[Bug]: `channels.slack.start-account` phase blocks event loop 5+ minutes while a model_call is in flight (Windows, 2026.5.4)

## Summary

On Windows, the Slack channel `start-account` startup phase can block the gateway event loop for **5+ minutes** when a model call is in flight at the same time.

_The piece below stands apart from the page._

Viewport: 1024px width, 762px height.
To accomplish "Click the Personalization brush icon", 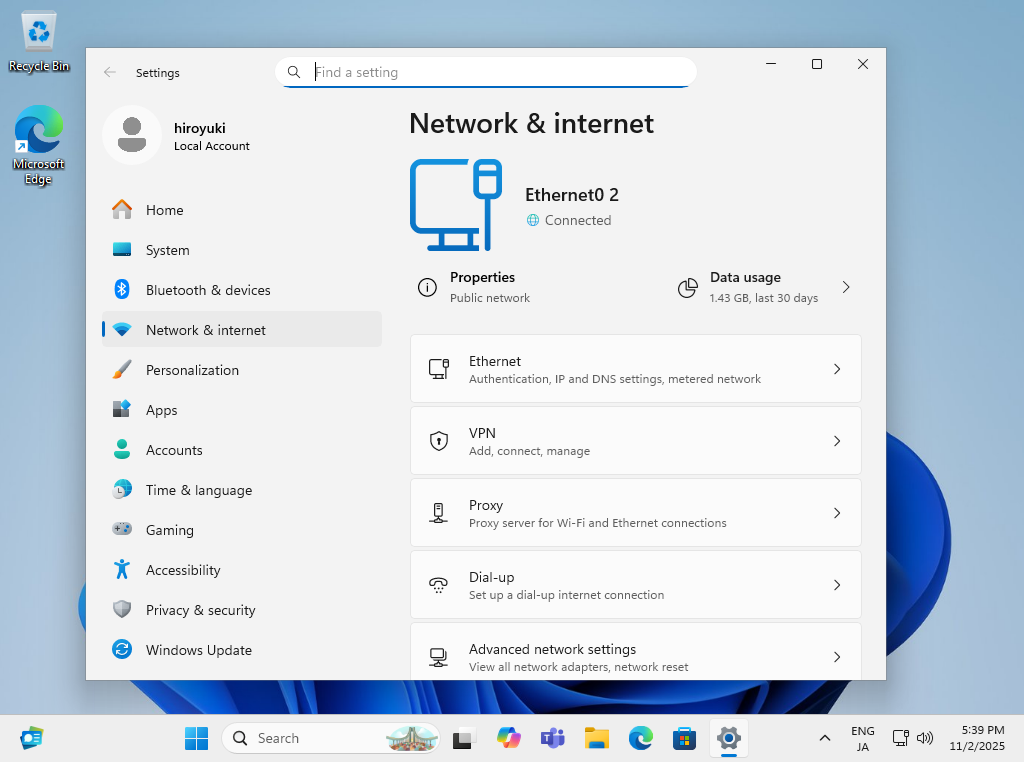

While blocked, no other channel can dispatch, no agent run can progress, and the gateway appears externally "stopped" even though port 18789 is still listening and `/health` still responds.

This is *not* the same as #77651 (manuallyStopped poison after stop-timeout) or the now-fixed startup runtime-deps stalls from #75747 — the trigger here is mid-life Slack account (re)start that overlaps with a long model call, not boot, and the phase reported by the liveness diagnostic is `channels.slack.start-account`, not `gateway.startup` or `plugins.runtime-deps`.

## Environment

- **OpenClaw version:** `2026.5.4`
- **OS:** Windows 10 Pro (build 19041 / 1909)
- **Node:** v20.x (bundled in pnpm global path)
- **Channel:** Slack (Socket Mode)
- **Install:** Scheduled Task (`OpenClaw Gateway`) running as `InteractiveToken`, gateway bound to `127.0.0.1:18789`
- **Concurrent activity at time of stall:** one active embedded agent run, model call in flight (`processing/model_call`, queue depth 1)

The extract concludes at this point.